> _Exercise passage_
Physical characteristics
- Mouth: River Wyre
- • location: Thornton
- • coordinates: 53°52′53″N 2°58′41″W﻿ / ﻿53.8815°N 2.9780°W
- Length: 4.55 mi (7.32 km)

= Hillylaid Pool =

Hillylaid Pool (known colloquially as The Dyke) is a water channel running through the Fylde and Wyre areas of Lancashire in England. It is 4.55 mi long, and it is part of the Fleetwood Peninsula Tributary catchment area.

Hillylaid Pool is sourced from a pond near the junction of Blackpool Road and Blackpool Old Road in Poulton-le-Fylde. It joins the River Wyre at Stanah, shortly after merging with another watercourse to the northwest of Flint's Caravan Park.

It has the ability to be pumped at high tide by a pumping station on River Road, beside the entrance to Wyre Estuary Country Park.

> _Raw data_
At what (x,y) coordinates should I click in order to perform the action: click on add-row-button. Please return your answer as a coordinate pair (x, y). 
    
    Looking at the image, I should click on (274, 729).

> _Set of tasks_
1 – Reproduce the section of the Hillylaid Pool passage that opens with the words containing "Hillylaid Pool is" and closes with "Flint's Caravan Park.".
2 – Answer these questions from the passage on Hillylaid Pool:
(a) By what name is the channel known colloquially?
(b) From what is it sourced?
(c) Where is the pumping station that can pump it at high tide?

> _Responses to the exercise_
1 –
Hillylaid Pool is sourced from a pond near the junction of Blackpool Road and Blackpool Old Road in Poulton-le-Fylde. It joins the River Wyre at Stanah, shortly after merging with another watercourse to the northwest of Flint's Caravan Park.

2 –
(a) The Dyke
(b) A pond near the junction of Blackpool Road and Blackpool Old Road in Poulton-le-Fylde
(c) On River Road, beside the entrance to Wyre Estuary Country Park